Les cinéastes palestiniens se sont déclarés « attristés et choqués » de ce que l’ADFC était d’accord pour travailler avec les institutions cinématographiques israéliennes soutenues par l’Etat, étant donné le fait que les Palestiniens vivaient toujours sous occupation.

« Depuis plus de 70 ans, les Palestiniens vivent sous une occupation militaire et dans une réalité coloniale qui empire d’année en année »,

disait la lettre des cinéastes palestiniens.

« Nous, les cinéastes palestiniens, avons été profondément entravés et affectés par ce colonialisme et cette occupation militaire. Nos productions dépendaient du financement et du soutien de l’étranger qui nous permettaient d’exprimer et d’écrire nos histoires, de partager nos vies et aspirations quotidiennes de l’une ou l’autre façon modeste. Nous étions à même de surmonter les barrières de notre réalité coloniale et de présenter des œuvres cinématographiques pionnières et appréciables »,

poursuivait la lettre.

« Nous faisions – et faisons toujours – partie du cinéma arabe, notre référence la plus en vue. Nous avons toujours cherché à le développer et notre ambition s’est cristallisée dans des partenariats et coproductions avec nos collègues, lesquelles constituaient la meilleure façon de promouvoir le cinéma arabe. »

Le pacte cinématographique succède à un accord historique conclu au mois d’août et dans lequel les EAU ne sont devenus que le troisième pays arabe à normaliser ses relations avec Israël depuis la création de ce dernier en 1948, après l’Egypte en 1979 et la Jordanie en 1994 (Bahreïn a également suivi au début septembre, en tant que quatrième pays à le faire).

Le fait que l’ADFC collabore avec l’IFF et la JSFS a également son poids, puisque c’est la première fois qu’une institution arabe soutenue par l’Etat est d’accord pour coopérer avec Israël autour d’un programme d’échange culturel.

Dans ce contexte, l’IFF et la JSFS sont des institutions respectées au sein de la large communauté cinématographique internationale et se sont bâti une réputation dans le soutien d’un grand nombre de films et de réalisateurs.
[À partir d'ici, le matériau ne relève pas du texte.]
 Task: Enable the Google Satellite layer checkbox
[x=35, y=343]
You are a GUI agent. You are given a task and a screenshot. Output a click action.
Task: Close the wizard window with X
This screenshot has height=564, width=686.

Au fil des années, ils ont financé des films et aidé au développement de projets artistiques qui ont été très critiques envers l’Etat d’Israël, tout en suivant également un parcours moins contestataire et davantage dans la norme.

Les cinéastes palestiniens ont invité leurs homologues émiratis et autres professionnels arabes du cinéma à « renoncer au partenariat » et à refuser de collaborer avec l’ADFC et toute autre institution du monde arabe qui avait conclu des accords avec le gouvernement israélien. Et d’ajouter que l’ADFC devrait au contraire s’employer à soutenir le cinéma arabe en général et le cinéma palestinien et émirati en particulier via la création de solides institutions et partenariats arabes.

Le pacte cinématographique entre l’ADFC, l’IFF et la JSFS devrait avoir de profondes réverbérations sur toute la scène du cinéma indépendant du monde arabe.

Par-delà les mesures politiques gouvernementales, les professionnels arabes du cinéma ont tenté à titre individuel de s’abstenir de travailler avec des institutions ou festivals cinématographiques soutenus par le gouvernement israélien et ce, par solidarité avec les Palestiniens, mais ils sont nombreux, dans le passé, à avoir accepté le financement et le soutien des Emirats.

A une échelle mondiale plus large, le président palestinien Mahmoud Abbas a condamné les EAU et Bahreïn pour avoir signé les accords de normalisation sans qu’il y ait eu un arrangement de paix négociée au Moyen-Orient entre Israël et la Palestine.  

Des responsables des EAU ont déclaré qu’ils avaient signé l’accord en échange d’une promesse du Premier ministre israélien Benjamin Netanyahou de mettre à l’arrêt un plan prévoyant d’annexer d’importantes parties de la Cisjordanie palestinienne, dont la vallée du Jourdain. Netanyahou a expliqué toutefois que le plan d’annexion restait sur la table.